I am a multidisciplinary artist who lives in the foothills of the Organ Mountains in Southern New Mexico. My work is mostly abstract, and includes painting, collage, assemblage and small sculptural objects.

I am a woman of the African Diaspora, inspired by nature, landscape and place, by earth-energy and spirit. I collect memories of place, including the internal landscape of the spirit and I paint and create abstractly. I believe in the interconnectedness of all things in nature. I use shapes and colors from the land and nature, textures from the clouds, and gestures that mimic marks on the earth, to explore my notion of home and place. I collect items that hold meaning for me for use in my process - crystals and minerals, bones, shells, wood and roots and other fragments and found objects. I draw, paint, collage, take photos and write. I gather all these things in my studio and I begin to “cook” them - adding shapes, colors and layers, removing them - scratching and scraping through layers to reveal what is hidden. I rearrange elements, relate them to one another, edit them, deconstruct them and meditate on them. In my art, with my language of abstraction, I try to invoke a memory of place, or of an experience, or a remembered ritual, in order to create a home- an ancestral space, that is a healing space. In fact, my practice is a series of rituals and meditations.

As a Black woman in America, I am part of the African Diaspora, which most commonly refers to the descendants of the West and Central Africans who were enslaved and shipped to the Americas via the Atlantic slave trade between the 16th and 19th centuries. We are familiar with the narrative that, we, in the African Diaspora, were ripped from our homelands and suffered under brutal conditions, including the trans-Atlantic Middle passage, slavery, segregation and continuing racism. We are constantly told that we are from elsewhere and nowhere- that we are dispossessed, even though we have deeper roots in America than most European immigrants.
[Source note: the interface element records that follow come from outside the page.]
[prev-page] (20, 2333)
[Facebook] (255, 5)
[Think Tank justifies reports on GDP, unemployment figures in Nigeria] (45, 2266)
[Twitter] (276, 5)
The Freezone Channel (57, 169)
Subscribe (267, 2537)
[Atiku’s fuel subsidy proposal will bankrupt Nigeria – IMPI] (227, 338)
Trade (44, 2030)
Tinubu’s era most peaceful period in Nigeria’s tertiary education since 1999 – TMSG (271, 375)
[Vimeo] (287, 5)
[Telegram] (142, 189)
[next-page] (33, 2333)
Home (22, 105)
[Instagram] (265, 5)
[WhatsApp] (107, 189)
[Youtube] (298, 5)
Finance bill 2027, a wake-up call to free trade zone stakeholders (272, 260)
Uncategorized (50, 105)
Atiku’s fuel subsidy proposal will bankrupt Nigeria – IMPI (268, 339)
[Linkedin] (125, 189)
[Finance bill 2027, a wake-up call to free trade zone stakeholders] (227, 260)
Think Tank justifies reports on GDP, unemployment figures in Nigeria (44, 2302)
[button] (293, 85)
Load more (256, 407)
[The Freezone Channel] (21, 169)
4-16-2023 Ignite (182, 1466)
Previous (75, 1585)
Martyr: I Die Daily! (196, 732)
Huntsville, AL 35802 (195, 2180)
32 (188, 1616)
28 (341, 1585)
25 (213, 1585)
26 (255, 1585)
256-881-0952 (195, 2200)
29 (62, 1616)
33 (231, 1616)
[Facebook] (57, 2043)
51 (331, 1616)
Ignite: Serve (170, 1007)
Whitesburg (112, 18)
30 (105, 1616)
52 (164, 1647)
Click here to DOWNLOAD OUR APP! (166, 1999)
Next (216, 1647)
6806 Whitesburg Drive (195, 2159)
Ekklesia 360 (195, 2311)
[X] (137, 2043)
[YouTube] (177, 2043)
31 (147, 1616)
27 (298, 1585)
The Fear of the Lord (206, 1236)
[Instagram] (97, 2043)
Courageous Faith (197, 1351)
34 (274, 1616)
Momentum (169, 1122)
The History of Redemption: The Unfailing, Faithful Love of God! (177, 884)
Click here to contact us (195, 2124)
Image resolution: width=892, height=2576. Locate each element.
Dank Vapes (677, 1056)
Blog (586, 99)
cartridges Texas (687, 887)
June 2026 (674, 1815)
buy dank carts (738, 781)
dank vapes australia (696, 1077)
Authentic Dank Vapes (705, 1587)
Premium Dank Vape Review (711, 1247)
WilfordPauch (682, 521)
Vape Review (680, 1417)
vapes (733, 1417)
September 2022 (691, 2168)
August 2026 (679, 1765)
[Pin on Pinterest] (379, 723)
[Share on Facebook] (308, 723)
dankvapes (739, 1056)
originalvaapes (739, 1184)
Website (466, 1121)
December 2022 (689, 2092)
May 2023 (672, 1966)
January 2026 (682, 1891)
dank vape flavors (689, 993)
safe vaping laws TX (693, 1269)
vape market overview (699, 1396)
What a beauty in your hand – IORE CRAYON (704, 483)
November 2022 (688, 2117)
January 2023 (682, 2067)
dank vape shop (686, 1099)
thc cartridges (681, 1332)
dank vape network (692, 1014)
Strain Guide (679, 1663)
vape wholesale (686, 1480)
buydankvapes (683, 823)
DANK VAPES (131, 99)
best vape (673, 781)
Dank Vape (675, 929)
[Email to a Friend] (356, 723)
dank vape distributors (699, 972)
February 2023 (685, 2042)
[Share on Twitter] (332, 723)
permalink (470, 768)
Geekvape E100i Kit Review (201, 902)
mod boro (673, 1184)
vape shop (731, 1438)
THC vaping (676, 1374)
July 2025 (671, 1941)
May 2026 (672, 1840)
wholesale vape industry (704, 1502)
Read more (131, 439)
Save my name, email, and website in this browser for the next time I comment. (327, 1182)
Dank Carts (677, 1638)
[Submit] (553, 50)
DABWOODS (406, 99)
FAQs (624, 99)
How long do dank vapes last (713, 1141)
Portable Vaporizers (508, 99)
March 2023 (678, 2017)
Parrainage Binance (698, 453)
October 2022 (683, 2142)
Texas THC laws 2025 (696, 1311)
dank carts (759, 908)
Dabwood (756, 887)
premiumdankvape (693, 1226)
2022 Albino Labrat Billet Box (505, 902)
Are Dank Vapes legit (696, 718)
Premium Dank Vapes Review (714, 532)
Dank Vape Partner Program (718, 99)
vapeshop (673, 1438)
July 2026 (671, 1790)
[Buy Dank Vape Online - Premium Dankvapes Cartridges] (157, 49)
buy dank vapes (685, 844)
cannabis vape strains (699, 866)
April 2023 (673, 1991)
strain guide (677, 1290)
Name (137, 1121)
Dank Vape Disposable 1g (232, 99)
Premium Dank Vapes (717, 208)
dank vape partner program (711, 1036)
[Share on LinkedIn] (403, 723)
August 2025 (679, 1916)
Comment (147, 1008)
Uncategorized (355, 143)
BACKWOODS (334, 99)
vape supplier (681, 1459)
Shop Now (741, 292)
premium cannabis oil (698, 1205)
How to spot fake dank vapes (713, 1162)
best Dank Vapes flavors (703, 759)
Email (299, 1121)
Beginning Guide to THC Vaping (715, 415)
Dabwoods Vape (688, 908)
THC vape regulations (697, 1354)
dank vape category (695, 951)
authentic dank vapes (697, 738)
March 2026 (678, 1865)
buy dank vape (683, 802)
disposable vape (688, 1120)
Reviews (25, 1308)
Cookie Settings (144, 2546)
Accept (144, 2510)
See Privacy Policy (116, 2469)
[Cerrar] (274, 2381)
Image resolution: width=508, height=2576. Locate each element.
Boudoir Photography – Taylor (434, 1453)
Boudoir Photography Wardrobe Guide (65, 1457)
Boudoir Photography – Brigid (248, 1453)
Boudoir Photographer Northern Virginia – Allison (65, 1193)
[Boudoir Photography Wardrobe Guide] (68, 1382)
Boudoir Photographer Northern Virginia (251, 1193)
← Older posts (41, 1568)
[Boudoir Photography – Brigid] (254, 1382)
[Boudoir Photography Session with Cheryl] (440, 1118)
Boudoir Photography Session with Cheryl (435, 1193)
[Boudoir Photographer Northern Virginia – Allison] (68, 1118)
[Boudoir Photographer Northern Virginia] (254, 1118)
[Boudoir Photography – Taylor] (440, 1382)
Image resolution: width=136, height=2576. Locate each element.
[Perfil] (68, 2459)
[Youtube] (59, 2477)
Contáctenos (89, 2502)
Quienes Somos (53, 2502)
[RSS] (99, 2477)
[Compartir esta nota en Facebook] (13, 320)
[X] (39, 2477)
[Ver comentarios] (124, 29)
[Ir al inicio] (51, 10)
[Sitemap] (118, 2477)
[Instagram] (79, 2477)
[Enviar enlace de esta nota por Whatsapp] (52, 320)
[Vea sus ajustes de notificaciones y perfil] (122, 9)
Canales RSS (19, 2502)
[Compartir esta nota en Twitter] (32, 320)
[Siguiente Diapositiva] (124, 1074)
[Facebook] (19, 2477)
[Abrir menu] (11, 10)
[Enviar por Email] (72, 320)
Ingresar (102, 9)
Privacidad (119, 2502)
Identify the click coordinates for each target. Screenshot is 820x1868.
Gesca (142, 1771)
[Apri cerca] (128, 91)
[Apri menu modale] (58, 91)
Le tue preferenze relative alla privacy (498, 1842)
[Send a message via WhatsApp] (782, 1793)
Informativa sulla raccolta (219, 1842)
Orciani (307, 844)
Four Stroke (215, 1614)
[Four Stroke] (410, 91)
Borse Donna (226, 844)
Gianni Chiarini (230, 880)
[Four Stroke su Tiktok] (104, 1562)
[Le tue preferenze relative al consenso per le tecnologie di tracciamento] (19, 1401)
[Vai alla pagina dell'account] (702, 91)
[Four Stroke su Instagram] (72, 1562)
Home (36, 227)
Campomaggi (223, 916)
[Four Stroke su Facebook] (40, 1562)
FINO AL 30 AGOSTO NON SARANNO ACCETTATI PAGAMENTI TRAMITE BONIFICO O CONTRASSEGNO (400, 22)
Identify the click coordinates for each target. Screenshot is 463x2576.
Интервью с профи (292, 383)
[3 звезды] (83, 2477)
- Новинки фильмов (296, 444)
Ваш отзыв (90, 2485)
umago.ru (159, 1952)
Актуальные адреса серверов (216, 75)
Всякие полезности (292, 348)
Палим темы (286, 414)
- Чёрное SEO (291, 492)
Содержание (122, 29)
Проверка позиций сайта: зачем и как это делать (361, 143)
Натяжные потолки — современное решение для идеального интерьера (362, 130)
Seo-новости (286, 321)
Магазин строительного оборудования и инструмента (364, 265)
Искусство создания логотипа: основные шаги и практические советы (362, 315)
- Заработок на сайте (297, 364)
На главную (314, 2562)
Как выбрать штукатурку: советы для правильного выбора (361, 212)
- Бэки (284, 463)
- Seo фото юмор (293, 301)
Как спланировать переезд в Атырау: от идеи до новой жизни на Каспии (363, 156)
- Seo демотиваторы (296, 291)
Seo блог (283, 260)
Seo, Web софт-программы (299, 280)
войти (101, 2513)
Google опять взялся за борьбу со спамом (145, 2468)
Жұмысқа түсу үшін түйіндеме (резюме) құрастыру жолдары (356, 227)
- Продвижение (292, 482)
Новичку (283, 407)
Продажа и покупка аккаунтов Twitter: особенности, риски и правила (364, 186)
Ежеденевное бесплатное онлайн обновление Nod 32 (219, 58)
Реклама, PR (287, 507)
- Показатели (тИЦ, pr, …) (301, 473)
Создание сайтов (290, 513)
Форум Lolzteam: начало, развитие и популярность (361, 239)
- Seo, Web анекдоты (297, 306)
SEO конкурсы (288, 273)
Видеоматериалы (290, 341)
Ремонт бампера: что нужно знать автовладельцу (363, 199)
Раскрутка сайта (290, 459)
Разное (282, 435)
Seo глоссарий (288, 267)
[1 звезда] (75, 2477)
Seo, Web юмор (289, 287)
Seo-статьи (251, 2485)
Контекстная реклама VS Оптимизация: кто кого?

My artwork springs from a counter narrative.  It is the story about the strength, beauty, resilience and spiritual transcendence that has been accreted, developed, accumulated and passed down through generations across the African Diaspora. Rituals form the basis of belief and belonging and provide reverence for the healing power that supports that store of strength, beauty, resilience and spiritual transcendence alive today in the African Diaspora. My connection to that strength and to memories of landscape, sacred nature and beauty have allowed me to process negative energies into transformational beauty through my artwork. So, I carry my ancestral home with me, and access it and share it, through my work.